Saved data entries
—————

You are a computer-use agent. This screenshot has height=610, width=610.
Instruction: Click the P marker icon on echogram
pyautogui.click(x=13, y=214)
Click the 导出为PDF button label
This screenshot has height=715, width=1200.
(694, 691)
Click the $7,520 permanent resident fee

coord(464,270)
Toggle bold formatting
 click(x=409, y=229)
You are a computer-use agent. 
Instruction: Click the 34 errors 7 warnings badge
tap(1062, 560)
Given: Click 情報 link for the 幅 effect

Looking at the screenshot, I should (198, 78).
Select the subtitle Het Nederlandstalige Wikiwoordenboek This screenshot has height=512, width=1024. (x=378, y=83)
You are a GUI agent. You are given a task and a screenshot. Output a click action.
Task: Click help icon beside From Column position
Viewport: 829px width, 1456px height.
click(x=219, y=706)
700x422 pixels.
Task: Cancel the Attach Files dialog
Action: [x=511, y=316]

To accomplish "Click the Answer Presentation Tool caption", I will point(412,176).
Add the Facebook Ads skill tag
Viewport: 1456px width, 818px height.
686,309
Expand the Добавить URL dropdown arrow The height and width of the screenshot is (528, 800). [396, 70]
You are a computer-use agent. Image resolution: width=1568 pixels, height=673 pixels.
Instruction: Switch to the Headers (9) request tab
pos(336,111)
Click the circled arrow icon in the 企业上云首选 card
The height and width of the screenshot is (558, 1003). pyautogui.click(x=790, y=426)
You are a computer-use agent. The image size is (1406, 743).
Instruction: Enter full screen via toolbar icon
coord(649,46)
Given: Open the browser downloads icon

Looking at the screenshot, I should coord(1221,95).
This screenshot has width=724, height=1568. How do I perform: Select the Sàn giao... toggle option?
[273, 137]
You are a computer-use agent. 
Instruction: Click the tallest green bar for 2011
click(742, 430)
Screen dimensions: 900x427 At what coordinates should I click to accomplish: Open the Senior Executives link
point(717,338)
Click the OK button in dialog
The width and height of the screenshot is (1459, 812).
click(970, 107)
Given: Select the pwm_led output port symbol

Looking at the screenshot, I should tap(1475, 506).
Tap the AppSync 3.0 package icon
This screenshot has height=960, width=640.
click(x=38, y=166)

—————

▸ **ACTIVITY**:
Reproduce all entries exactly, leaving each one whole.

▸ **RESPONSE TO THIS TASK**:
You are a computer-use agent. This screenshot has height=610, width=610.
Instruction: Click the P marker icon on echogram
pyautogui.click(x=13, y=214)
Click the 导出为PDF button label
This screenshot has height=715, width=1200.
(694, 691)
Click the $7,520 permanent resident fee

coord(464,270)
Toggle bold formatting
 click(x=409, y=229)
You are a computer-use agent. 
Instruction: Click the 34 errors 7 warnings badge
tap(1062, 560)
Given: Click 情報 link for the 幅 effect

Looking at the screenshot, I should (198, 78).
Select the subtitle Het Nederlandstalige Wikiwoordenboek This screenshot has height=512, width=1024. (x=378, y=83)
You are a GUI agent. You are given a task and a screenshot. Output a click action.
Task: Click help icon beside From Column position
Viewport: 829px width, 1456px height.
click(x=219, y=706)
700x422 pixels.
Task: Cancel the Attach Files dialog
Action: [x=511, y=316]

To accomplish "Click the Answer Presentation Tool caption", I will point(412,176).
Add the Facebook Ads skill tag
Viewport: 1456px width, 818px height.
686,309
Expand the Добавить URL dropdown arrow The height and width of the screenshot is (528, 800). [396, 70]
You are a computer-use agent. Image resolution: width=1568 pixels, height=673 pixels.
Instruction: Switch to the Headers (9) request tab
pos(336,111)
Click the circled arrow icon in the 企业上云首选 card
The height and width of the screenshot is (558, 1003). pyautogui.click(x=790, y=426)
You are a computer-use agent. The image size is (1406, 743).
Instruction: Enter full screen via toolbar icon
coord(649,46)
Given: Open the browser downloads icon

Looking at the screenshot, I should coord(1221,95).
This screenshot has width=724, height=1568. How do I perform: Select the Sàn giao... toggle option?
[273, 137]
You are a computer-use agent. 
Instruction: Click the tallest green bar for 2011
click(742, 430)
Screen dimensions: 900x427 At what coordinates should I click to accomplish: Open the Senior Executives link
point(717,338)
Click the OK button in dialog
The width and height of the screenshot is (1459, 812).
click(970, 107)
Given: Select the pwm_led output port symbol

Looking at the screenshot, I should tap(1475, 506).
Tap the AppSync 3.0 package icon
This screenshot has height=960, width=640.
click(x=38, y=166)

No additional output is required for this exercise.